恶意软件的终极指南 密码窃取器变得更加复杂和危险

什么是恶意软件?恶意软件包含哪些类型?如何防御、检测或移除?本文针对这些疑问给出答案。

所谓“恶意软件”，事实上是一个关乎病毒、蠕虫、木马以及其他有害计算机程序的综合术语，其自计算的早期阶段就一直存在并活跃在我们身边。但是，它并非一成不变地存在着，而是随着技术的进步在不断发展完善，目前，黑客经常利用它来破坏并获取敏感信息的访问权限。可以说，打击恶意软件如今已经占据信息安全专业人士的大部分工作日常。

一、恶意软件定义

恶意软件(Malware)是恶意的软件(malicious software)的缩写。对于微软所言，它是一个包罗万象的术语，指的是任何旨在对单个计算机、服务器或计算机网络造成损害的软件。换句话说，一个软件之所以被识别为“恶意软件”，主要是基于其预期用途，而不是基于其构建技术或其他因素。

而在中国，关于恶意软件的定义还要追溯到2006年11月，根据中国互联网协会正式公布的恶意软件定义：恶意软件是指在未明确提示用户或未经用户许可的情况下，在用户计算机或其他终端上安装运行，侵害用户合法权益的软件，但不包含我国法律法规规定的计算机病毒。

病毒是一种恶意软件，因此所有病毒都是恶意软件，但是并非每一种恶意软件都是病毒，它也有可能是蠕虫、木马、广告插件、自动脚本等。

二、恶意软件类型

恶意软件的分类方式有很多种;首先是根据恶意软件的传播方式进行分类。您可能已经听说过病毒、木马和蠕虫这些词可以互换使用，但正如赛门铁克所解释的那样，它们描述了恶意软件感染目标计算机的三种微妙方式：

蠕虫是一种独立的恶意软件，可以自我复制并从计算机传播到计算机;

病毒是一段计算机代码，可以将自身插入另一个独立程序的代码中，然后强制该程序实施恶意行为并自行传播;

木马是一个程序，它不能自我复制，但可以伪装成用户想要的东西，并诱骗他们激活它，以便它可以实现自身的破坏和传播活动。

恶意软件也可以由攻击者自己“手动”安装在计算机上，条件是要获取对目标计算机的物理访问权限，或使用权限提升来获取远程管理员访问权限。

针对恶意软件的另一种分类方式，主要依据其预期目的，即一旦恶意软件成功感染受害者的计算机后，它会利用各种攻击技术执行何种潜在的恶意企图：

间谍软件：Webroot Cybersecurity将其定义为“用于秘密收集毫无戒心的用户数据的恶意软件”。

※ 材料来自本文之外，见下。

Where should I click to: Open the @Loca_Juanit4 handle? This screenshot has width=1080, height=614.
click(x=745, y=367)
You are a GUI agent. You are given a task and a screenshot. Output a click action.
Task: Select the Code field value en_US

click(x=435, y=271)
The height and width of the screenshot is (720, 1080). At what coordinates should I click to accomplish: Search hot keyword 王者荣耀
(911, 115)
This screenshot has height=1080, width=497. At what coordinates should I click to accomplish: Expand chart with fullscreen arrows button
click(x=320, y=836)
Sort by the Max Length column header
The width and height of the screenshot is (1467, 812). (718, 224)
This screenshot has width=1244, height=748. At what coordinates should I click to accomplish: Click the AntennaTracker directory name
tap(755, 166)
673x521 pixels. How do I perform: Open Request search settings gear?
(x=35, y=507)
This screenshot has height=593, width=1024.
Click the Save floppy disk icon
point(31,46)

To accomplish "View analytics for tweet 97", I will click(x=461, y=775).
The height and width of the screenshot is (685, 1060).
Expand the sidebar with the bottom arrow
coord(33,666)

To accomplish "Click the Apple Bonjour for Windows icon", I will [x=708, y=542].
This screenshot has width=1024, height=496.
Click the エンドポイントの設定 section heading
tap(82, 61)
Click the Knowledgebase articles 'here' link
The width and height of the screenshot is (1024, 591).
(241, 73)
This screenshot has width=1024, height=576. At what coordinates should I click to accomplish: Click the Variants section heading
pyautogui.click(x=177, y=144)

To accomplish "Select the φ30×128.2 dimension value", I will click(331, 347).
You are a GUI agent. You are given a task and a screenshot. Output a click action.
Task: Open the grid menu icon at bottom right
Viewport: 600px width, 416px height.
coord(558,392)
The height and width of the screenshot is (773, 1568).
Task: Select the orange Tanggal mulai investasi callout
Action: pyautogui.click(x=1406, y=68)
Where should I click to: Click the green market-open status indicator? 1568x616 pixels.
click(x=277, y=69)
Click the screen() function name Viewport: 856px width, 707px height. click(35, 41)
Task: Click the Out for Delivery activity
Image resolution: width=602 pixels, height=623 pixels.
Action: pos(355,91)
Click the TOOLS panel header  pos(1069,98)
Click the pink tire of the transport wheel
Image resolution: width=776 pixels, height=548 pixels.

本质上来说，它会在您使用计算机时，窃取您发送或接收的数据，以及监听您的网络行为，并将这些收集到的信息发送给第三方。其中，键盘记录程序是一种特殊类别的间谍软件，能够记录用户所有的击键操作——这种方式非常适合窃取用户密码信息;

Rootkit：TechTarget将其定义为“主要功能为隐藏其他程式进程的软件，可能是一个或一个以上的软件组合”。广义而言，Rootkit也可视为一项技术。最早Rootkit用于善意用途，但后来Rootkit也被黑客用在入侵和攻击他人的电脑系统上，电脑病毒、间谍软件等也常使用Rootkit来隐藏踪迹，因此Rootkit已被大多数的防毒软件归类为具危害性的恶意软件;

广告软件：同样属于恶意软件的一种，它会迫使您的浏览器重定向到网络广告，而这些广告通常会寻求进一步下载，甚至加载更多的恶意软件。正如《纽约时报》所言，广告软件通常捎带一些诱人的“免费”项目，如游戏或浏览器扩展等。

勒索软件：是近年来非常普遍的一种恶意软件形式，主要通过加密受害者硬盘驱动器的文件，并要求支付赎金(通常为比特币等加密货币)来交换解密密钥。过去几年间，发生了多起备受瞩目的勒索软件事件，如WannaCry、Petya等。如果没有解密密钥，受害者将无法获取对其锁定文件的访问权限。所谓的“恐吓软件”(scareware)实际上是勒索软件的一种影子版本;它会声称已经控制了您的计算机，并要求您支付赎金，但实际上它只是利用了浏览器重定向循环这样的技巧，使其看起来好像遭遇勒索软件攻击一样。

加密劫持(Cryptojacking?)：这是除勒索软件外，攻击者强迫您提供比特币等加密货币的另一种方式，只有它能够在您不必知道的情况下运行。加密挖掘恶意软件能够感染您的计算机设备，并使用您的CPU周期来挖掘比特币等加密货币，以此牟取暴利。这种类型的恶意软件可以在操作系统的后台运行，也可以在浏览器窗口中作为JavaScript运行。